═════ Provided entries

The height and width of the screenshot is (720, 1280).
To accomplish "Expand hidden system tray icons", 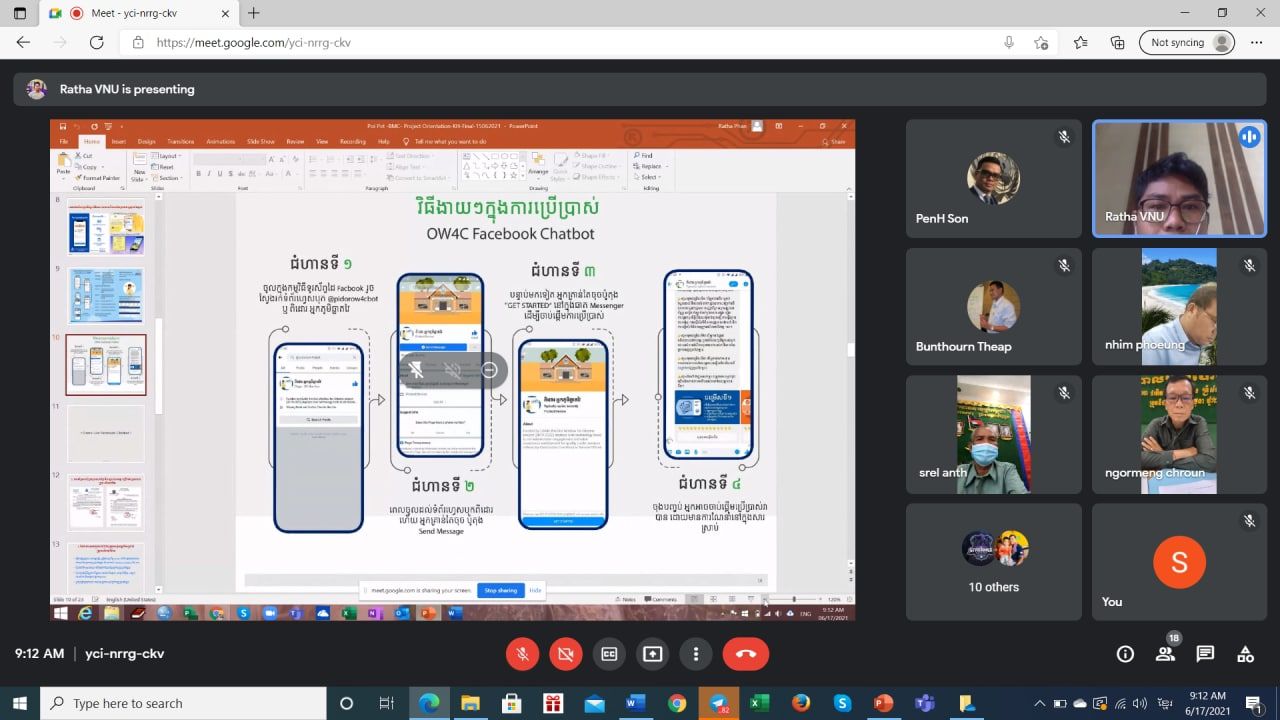I will click(x=1039, y=703).
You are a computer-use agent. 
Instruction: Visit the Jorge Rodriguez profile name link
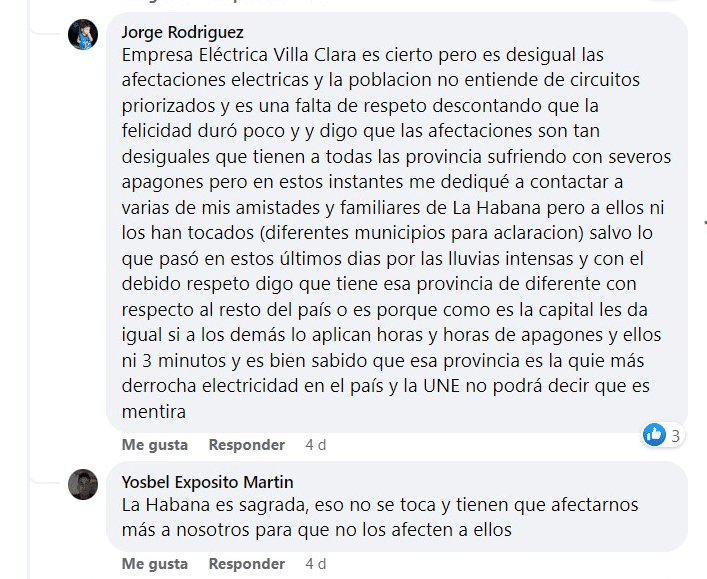(x=183, y=32)
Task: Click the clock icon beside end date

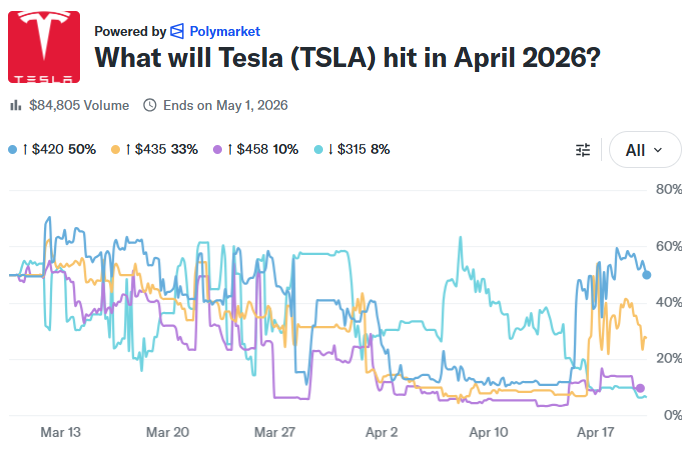Action: tap(150, 104)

══════════

Written problem: Put the records from the line with "You are a computer-use agent." through the end of the records into a two-column CSV with the columns instruction and response. Each record gets one row, with its text and its answer each in a single quoted field, line breaks replaced by spaces, and the pictures left out.

Completed task:
instruction,response
"You are a computer-use agent. Instruction: Visit the Jorge Rodriguez profile name link","(x=183, y=32)"
"Task: Click the clock icon beside end date","Action: tap(150, 104)"